By remanding the Domino’s case, the Supreme Court signaled it “would likely allow decisions by the lower federal courts to further develop the law in this area before selecting what it deems to be an appropriate case for making any further pronouncements concerning whether other groups of transportation workers are exempt from coverage under the FAA,” said Dorsey & Whitney LLP partner Richard Silberberg.

Such uncertainty about the law’s scope “can lead to several years of wasteful litigation,” said Imre Szalai, a Loyola University New Orleans law professor who has written extensively about arbitration.

“Uncertainty in arbitration law undermines the potential value of arbitration as a quick, cheap form of dispute resolution,” he said. “Such extensive litigation regarding the uncertainties in US arbitration law is counterproductive.”

The Ninth Circuit said the fact the Domino’s drivers didn’t cross state lines “does not change the outcome,” considering the company’s direct involvement “in the procurement and delivery of interstate goods” from start to finish.

That holding hinges on the appeals court’s August 2020 ruling in Rittmann v. Amazon.com Inc., which said “last mile” Amazon.com Inc. drivers responsible for only the final leg of the delivery process fall under the exemption. The Supreme Court later denied Amazon’s bid to review that ruling.
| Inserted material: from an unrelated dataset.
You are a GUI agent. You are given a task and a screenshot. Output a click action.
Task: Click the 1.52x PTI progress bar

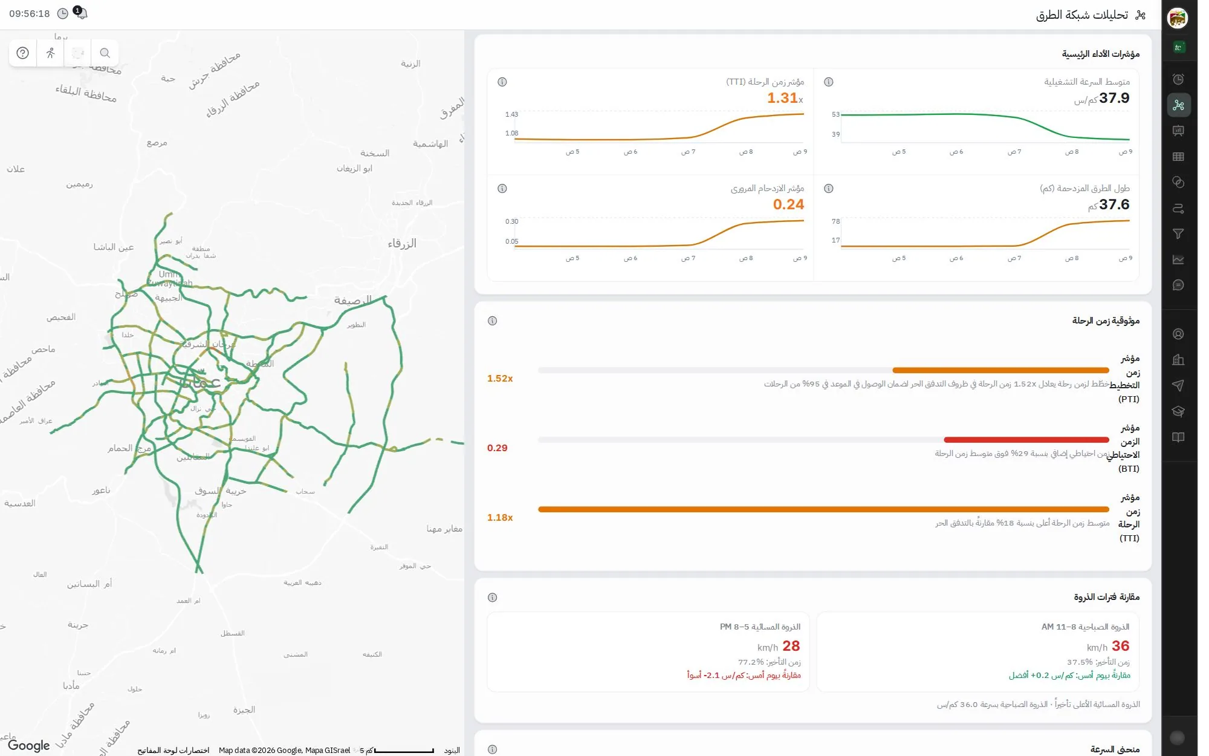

The Fifth Circuit reached the opposite decision in Lopez v. Cintas Corp. when it concluded that a local delivery driver for business supply company Cintas Corp. must arbitrate her Americans with Disabilities Act claim. The driver had only picked up out-of-state items from a Houston warehouse and delivered them to local customers, and so wasn’t engaged in interstate commerce, the court held.
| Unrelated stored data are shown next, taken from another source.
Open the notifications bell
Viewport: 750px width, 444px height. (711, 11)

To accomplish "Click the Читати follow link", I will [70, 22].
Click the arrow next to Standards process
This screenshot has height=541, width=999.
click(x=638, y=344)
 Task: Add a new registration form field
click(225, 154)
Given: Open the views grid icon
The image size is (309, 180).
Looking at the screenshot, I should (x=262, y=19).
A split Second Circuit held in Bissonnette v. LePage Bakeries Park St., LLC, that baked goods delivery drivers aren’t covered by the exclusion because they work in the bakery industry and not the transportation industry. A South Carolina federal court reached a similar conclusion in O’Bryant v. Flowers Foods Inc..
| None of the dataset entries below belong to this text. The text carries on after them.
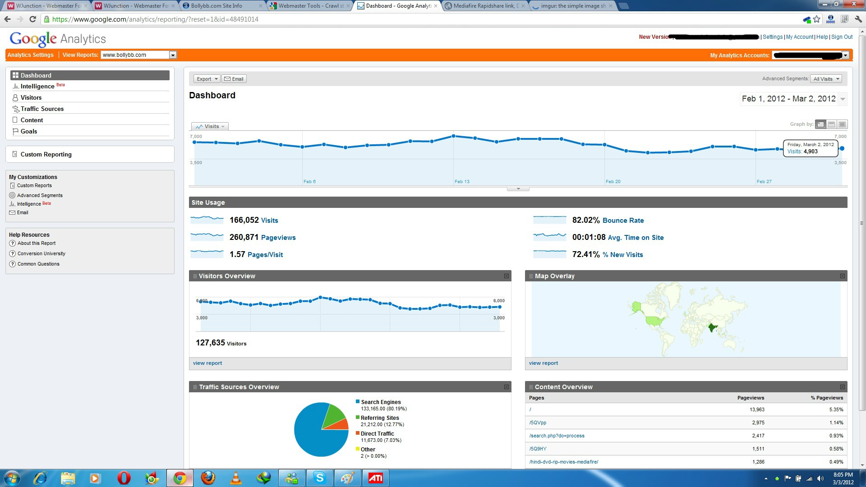Switch graph to weekly view
This screenshot has height=487, width=866.
click(x=831, y=124)
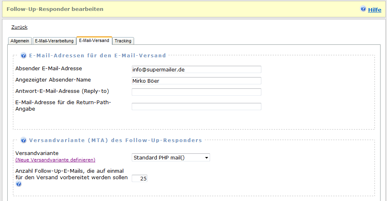Click the empty Reply-to address field

coord(196,92)
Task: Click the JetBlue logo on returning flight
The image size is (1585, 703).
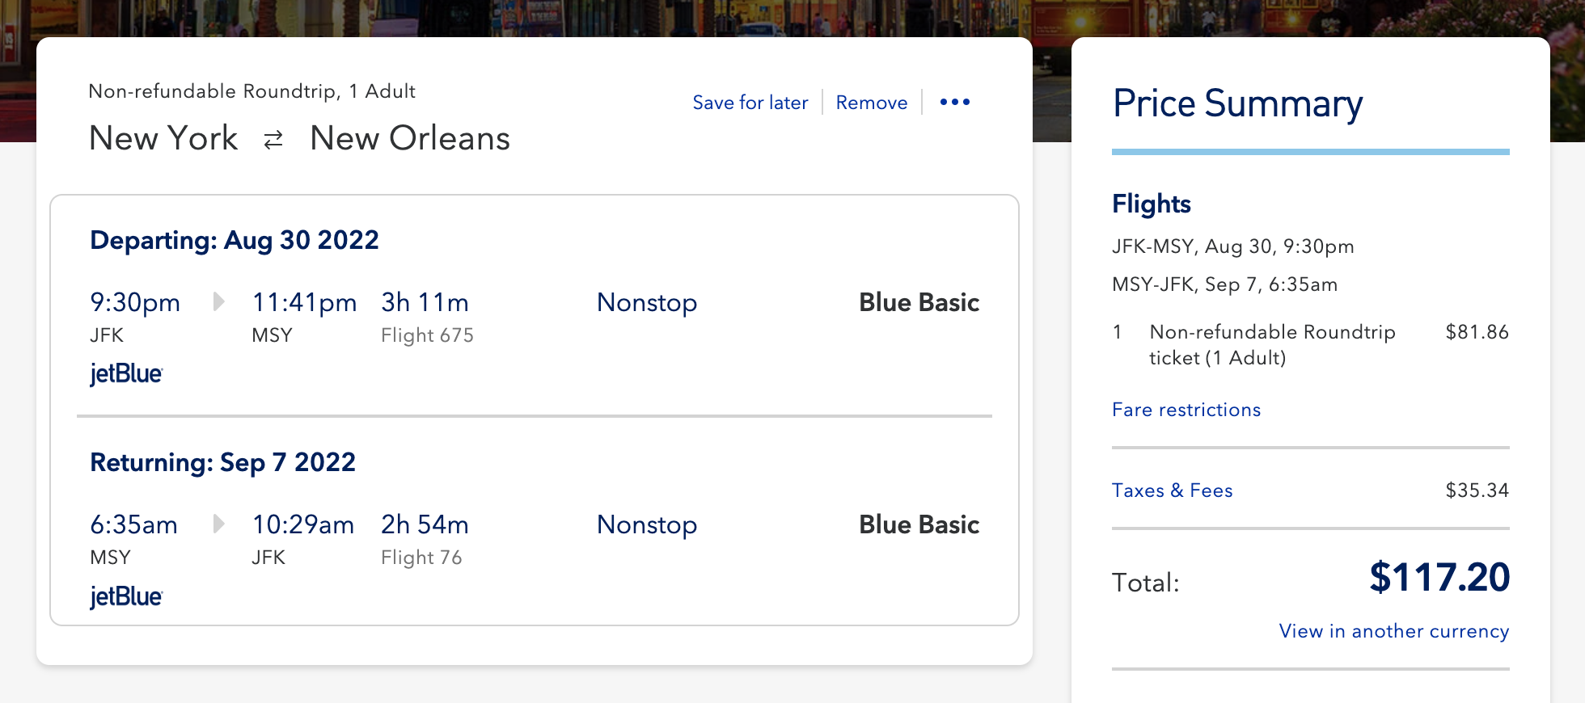Action: [x=126, y=597]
The First Circuit also is reviewing a similar dispute concerning local delivery drivers.

Muddied Landscape

The conflicting decisions only further muddy the legal landscape and cause confusion if there’s no urgency from the high court to clarify this emerging legal controversy, attorneys said.

That confusion is reflected in attorneys’ differing views over whether the Second Circuit’s second take on its Bissonnette decision—issued in September after Saxon—aligns with the Supreme Court’s decision. The appeals court both times concluded the baked goods drivers weren’t exempt from arbitration.

The appeals court majority’s narrow view of transportation workers conflicts with Saxon because the Supreme Court instructed courts to examine the type of work these workers do—not the industry they’re in—when determining whether they fall under the arbitration carveout, said Hugh Baran of Kakalec Law PLLC. The dissenting judge made a similar argument, he noted.

The majority also “took the employer at face value that they’re merely a bakery company,” and most of their source of revenue isn’t from the transportation of goods, he said. “That is actually a factual question” that calls for further probing, Baran maintained.

But Jennifer Dickey, associate chief counsel at the US Chamber Litigation Center, which filed amicus briefs in both the Saxon and Domino’s cases in support of the companies, said the Second Circuit decision follows the Saxon analysis.

“The key takeaway is a common sense one that industries that are not in the transportation industry are going to be treated differently for purposes of deciding where there’s a transportation class of workers,” she said.

But the Second Circuit’s industry-based view still left open whether the arbitration exemption applies to employees of major retailers who transport goods intrastate within a larger, interstate transportation network, Lewis said.

“So yeah, there are a lot of unanswered questions,” he said.